The figure shows the network diagram for the original model and the new, effective diagram for the simplified model. Notice how most of the superfluous components have been removed. What remains is a dramatic illustration of the negative feedback loop (from Erk to P90/RSK to Ras) that is the mechanism responsible for the system behavior. Qualitatively, this negative feedback loop is how the biologists had understood the behavior of the system. MBAM naturally recovered the same result and produced a quantitative, mathematical model to describe this interpretation in the process. What remains after the simplifying process are precisely the 12 parameters that are necessary for the model to be predictive. This can be seen by noting that there are no small eigenvalues in the FIM for the new model. All the sloppy parameters (combinations) have been removed and all of the stiff parameter (combinations) have been kept!
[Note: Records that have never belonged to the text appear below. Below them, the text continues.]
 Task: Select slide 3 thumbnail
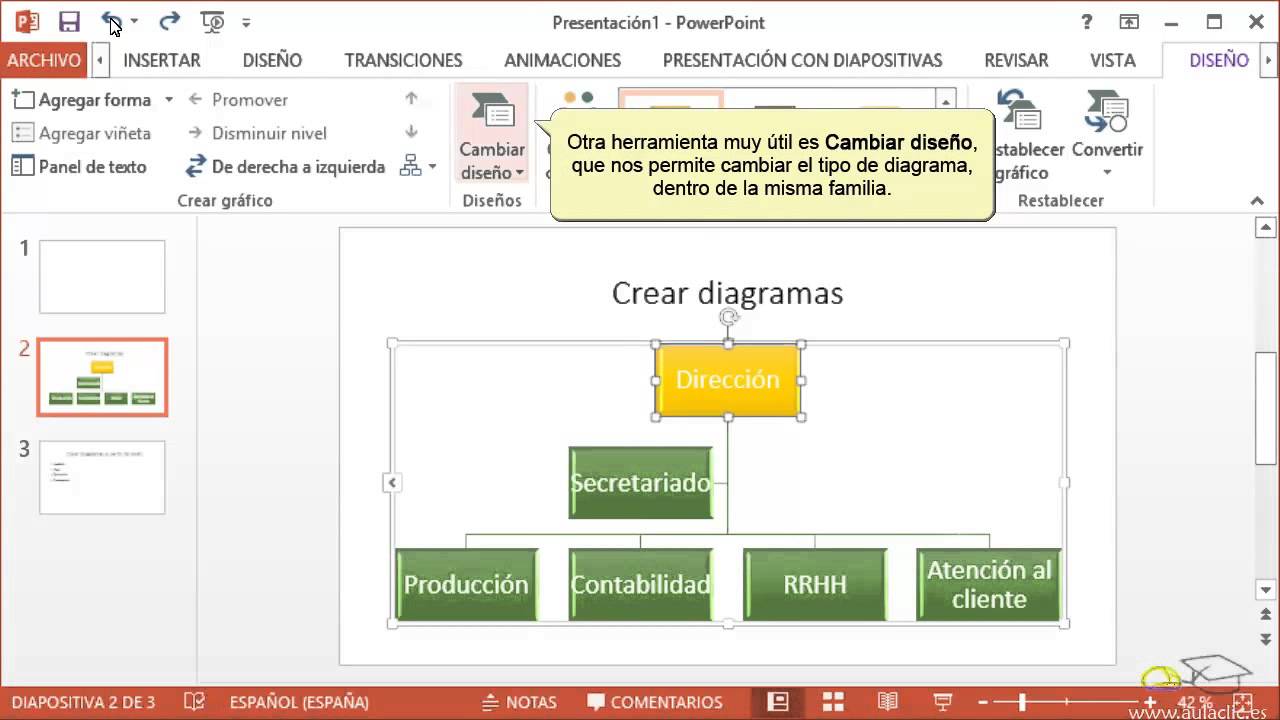[101, 477]
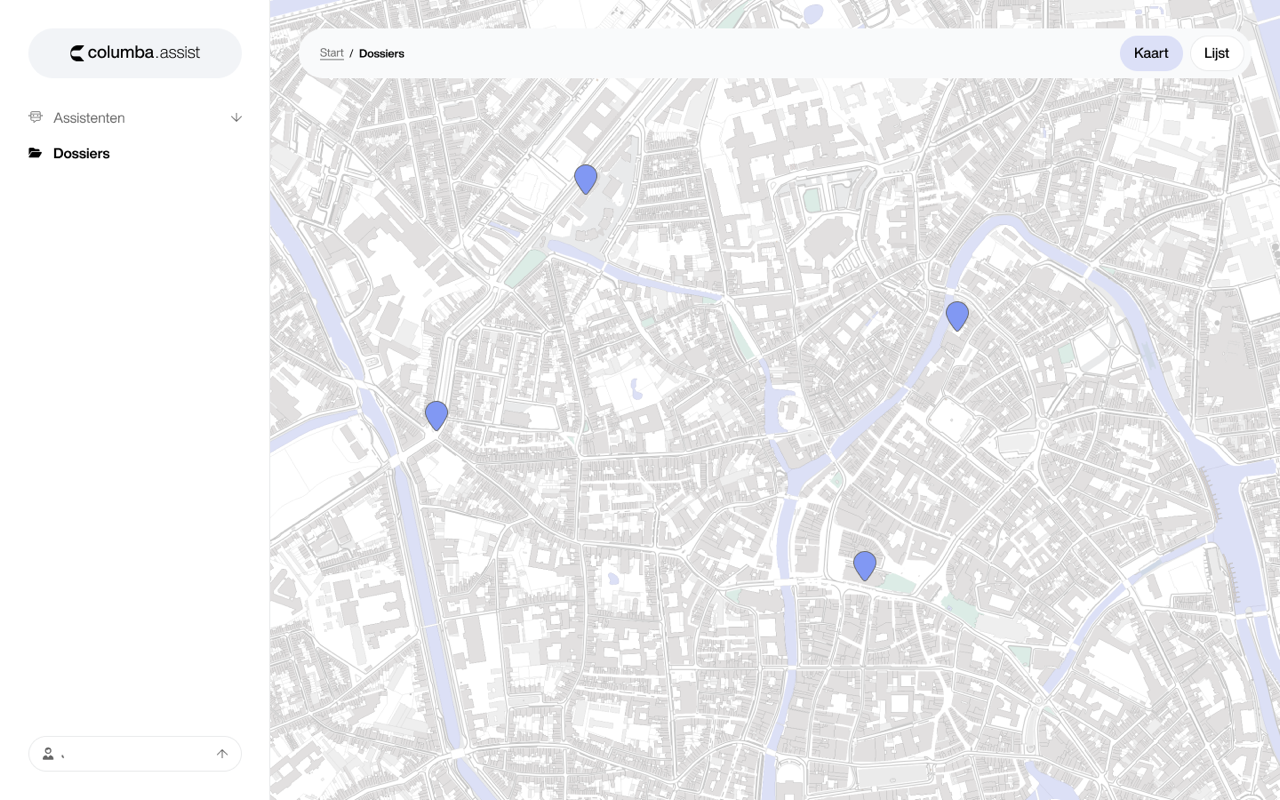Click the Dossiers folder icon in sidebar

tap(36, 153)
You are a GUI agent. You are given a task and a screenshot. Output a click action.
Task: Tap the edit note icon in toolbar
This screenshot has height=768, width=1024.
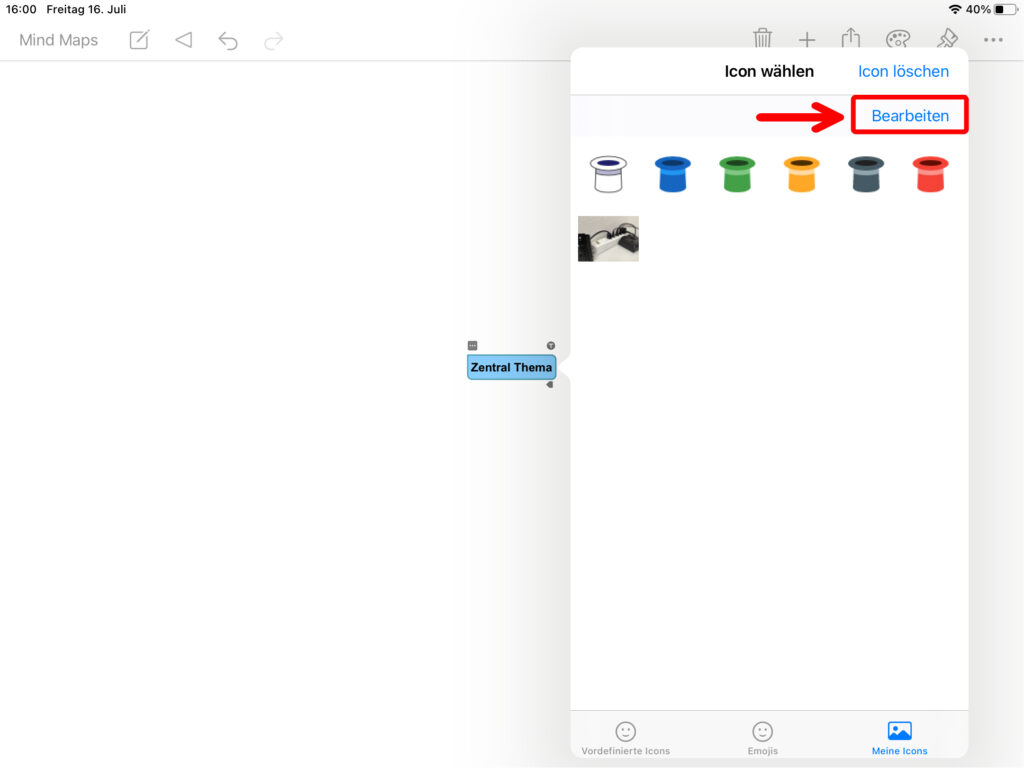click(140, 40)
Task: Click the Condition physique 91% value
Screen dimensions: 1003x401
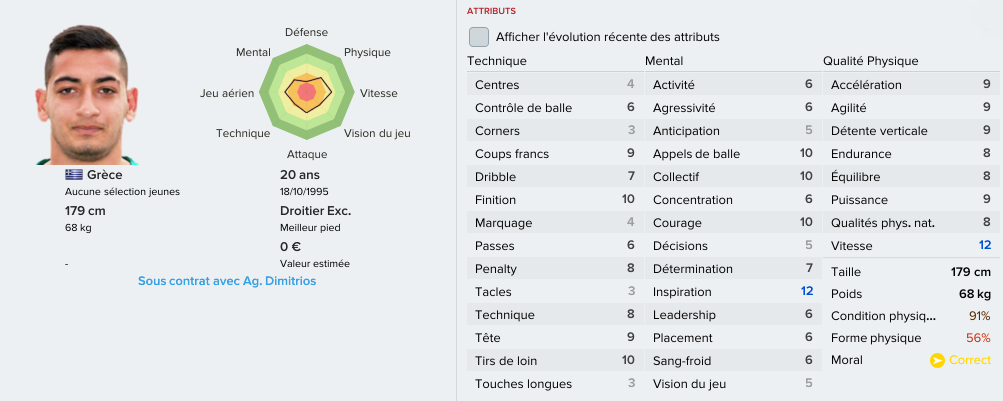Action: 979,316
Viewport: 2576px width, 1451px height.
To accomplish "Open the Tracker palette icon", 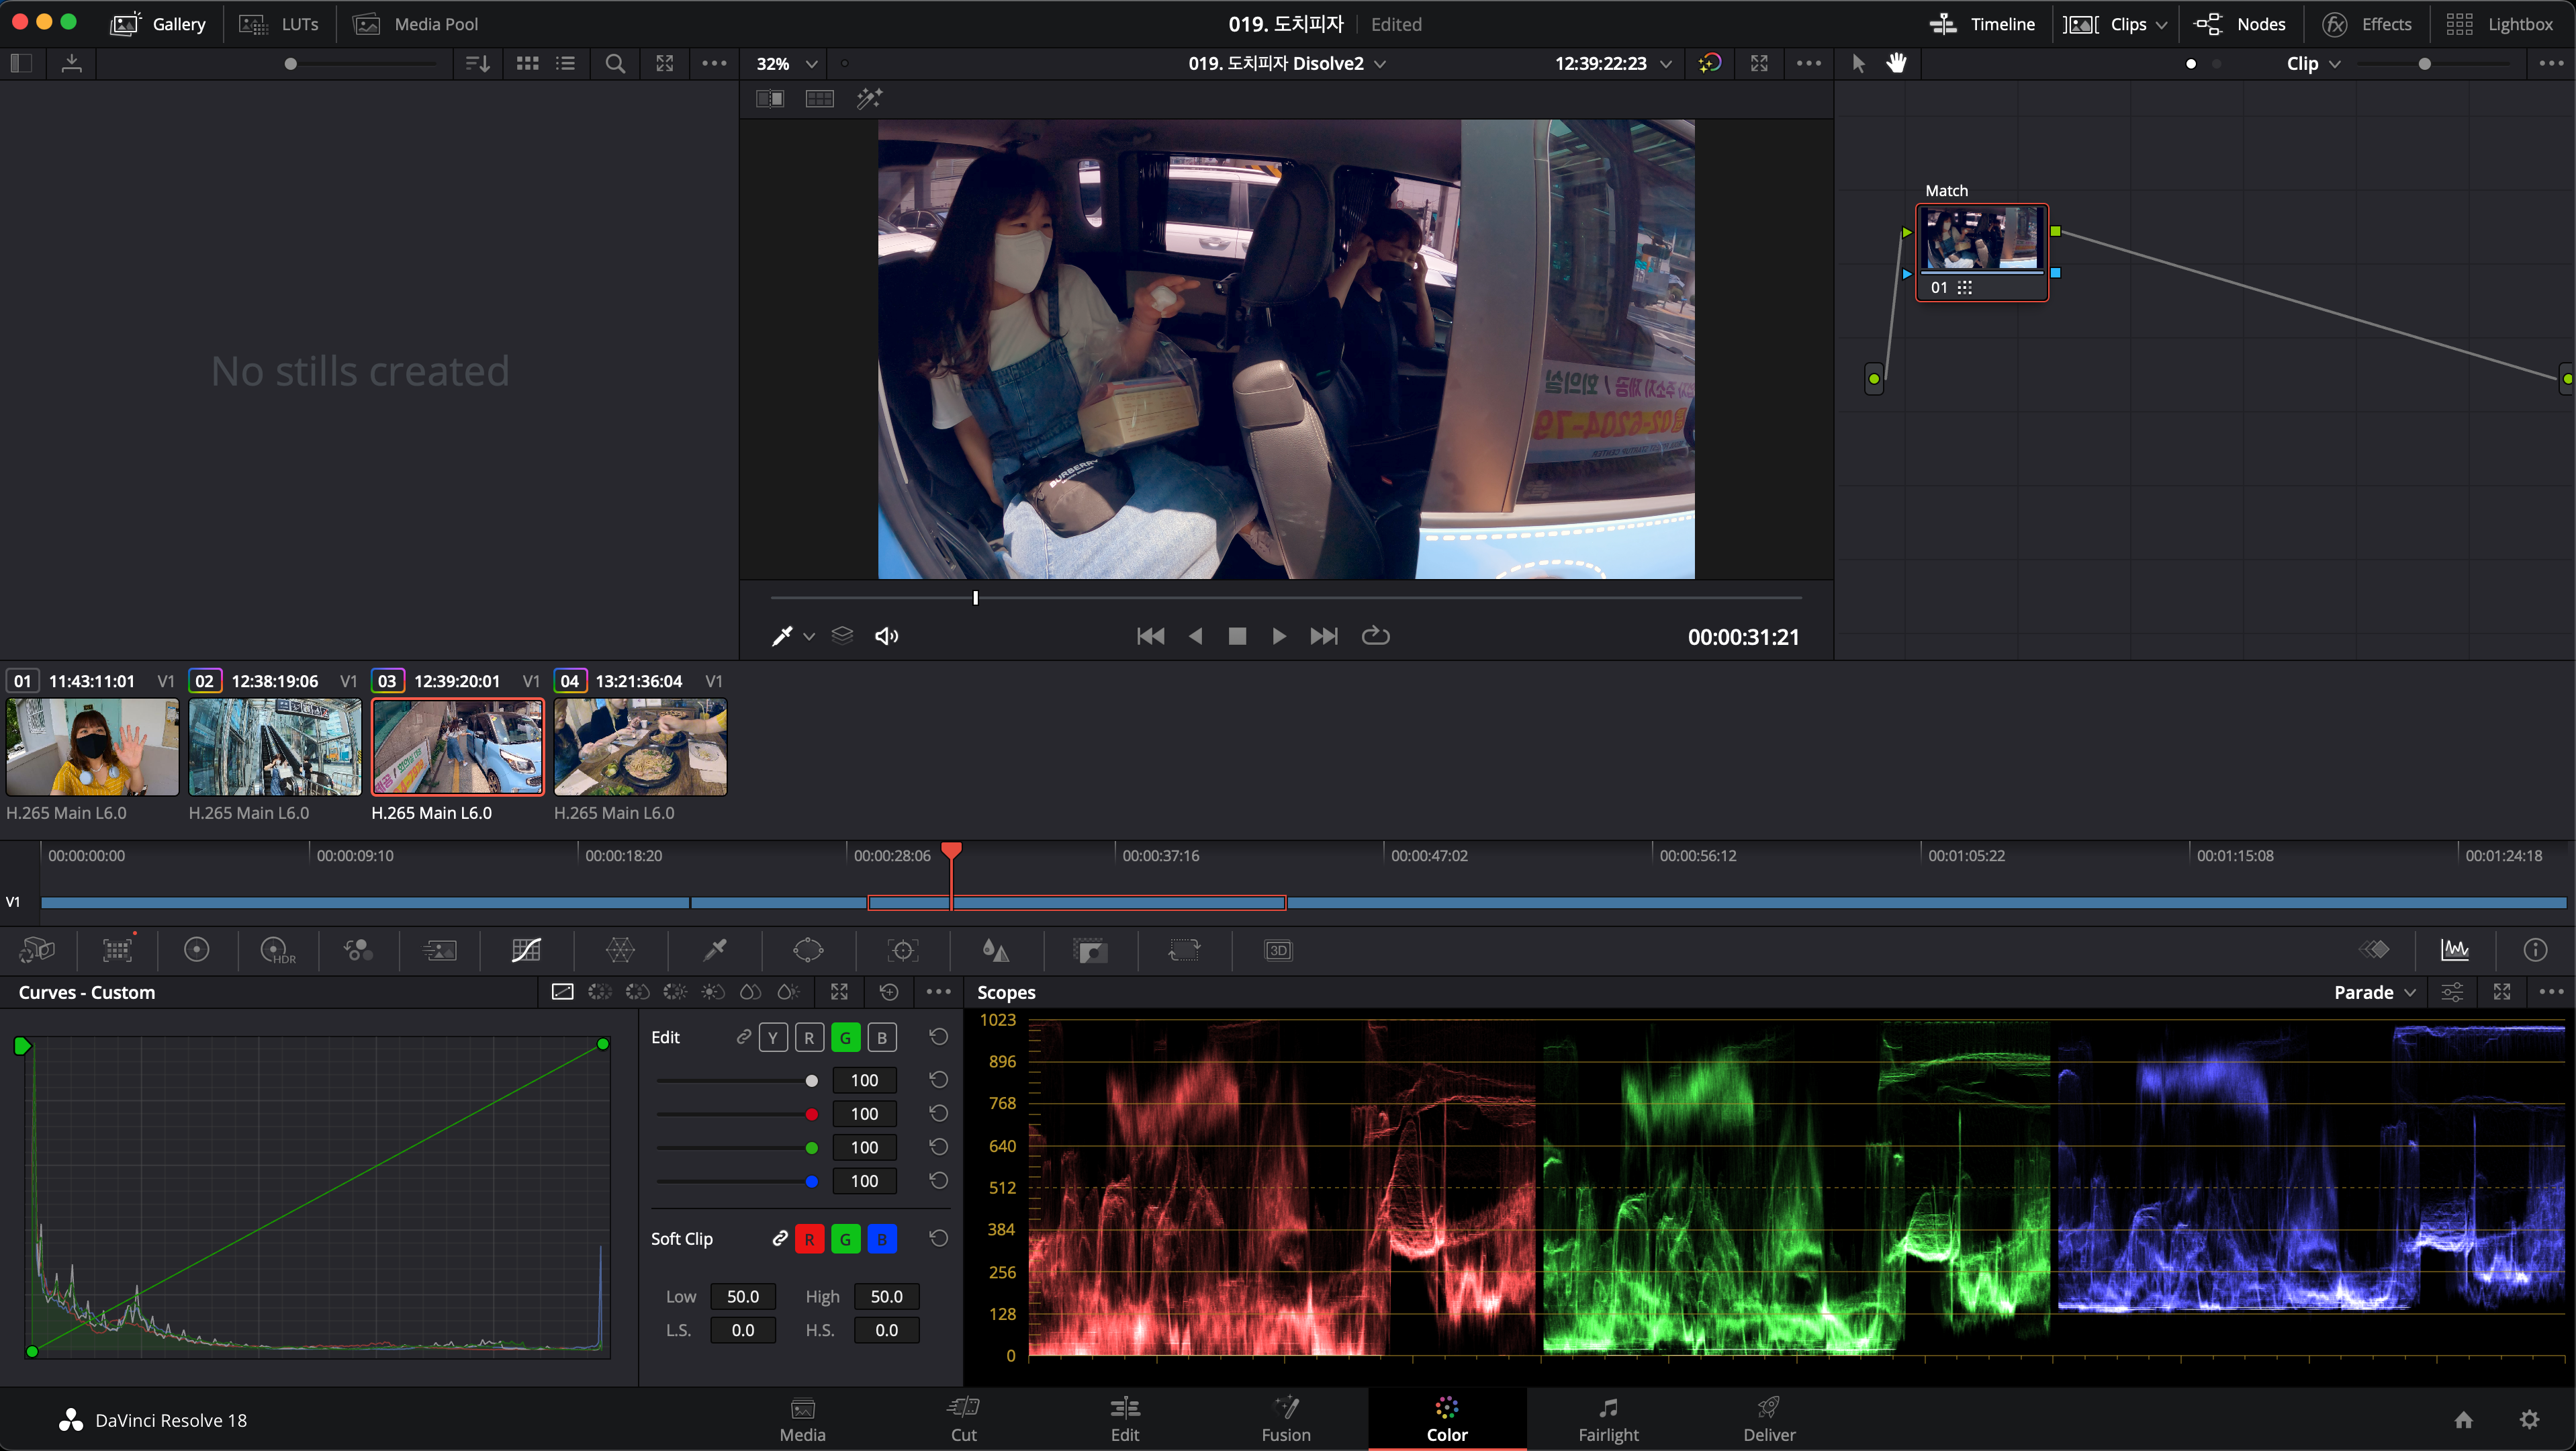I will coord(902,950).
The nice thing about the approximate model is that it is not just a "black box". Instead, it explains the system's collective behavior in terms of the components of the original model. For example, consider the effective interaction between C3G and Erk in the new model. The strength of this interaction is controlled by a parameter (labeled \(\phi\) in the diagram). This parameter has a definition in terms of the original model parameters that emerges through the sequence of limiting approximations: $$ \phi = \frac{ (\mathrm{k_{Rap1ToBRaf}}) (\mathrm{K_{mdBRaf}}) (\mathrm{k_{pBRaf}}) (\mathrm{K_{mdMek}}) }{ (\mathrm{k_{dBRaf}}) (\mathrm{K_{mRap1ToBRaf}}) (\mathrm{k_{dMek}}) }.$$ This parameter is the "renormalized" parameter of the effective model. Notice that it is a nonlinear combination of 7 other parameters. Each of the seven parameters can influence the behavior of the model but only through their effect on \(\phi\).

Since this model has 12 parameters, there are 11 other expressions (of varying complexity) similar to the one for \(\phi\) above. Each one of these parameters controls an important feature in the model's behavior. In fact, if the simplified model were fit to data, all of the parameters could be inferred with small error bars (notice the eigenvalues of the simplified model in the figure). The new model is not sloppy!

Unifying Model Reduction Methods

The manifold boundary approximation method makes very few assumptions about the model. We have seen that it performs spectacularly on our systems biology model. To what other models can it be applied in what contexts?

At its heart, MBAM is a tool for identifying limiting approximations. There are a wide variety of model reduction techniques that have grown up searching for these types of approximations in different contexts. For example, in dynamical systems, singular perturbation theory explores the behavior of differential equations in the limit that one of the time scales is much faster than the others. If there is a parameter in the model that explicitly controls the time scale, then the limit that that parameter becomes zero will correspond to a boundary of the model manifold. Therefore, singular perturbation theory can be recovered as a special case of the MBAM procedure.


Many other approximation techniques can similarly be subsumed as special cases of the MBAM procedure. Continuum limits and thermodynamic limits are two other obvious examples of a limiting approximation. However, other approximation methods that are not obviously limiting approximations can similarly be reproduced by MBAM. For example, the renormalization group, a powerful tool in statistical physics, as well as balanced truncation, the cornerstone of dynamical systems order reduction in control theory, both can be recovered as special cases of MBAM.

MBAM provides a new way to think about model reduction that is very general. By unifying and generalizing many time-tested model reduction techniques, it is a step toward a unified theory of model reduction.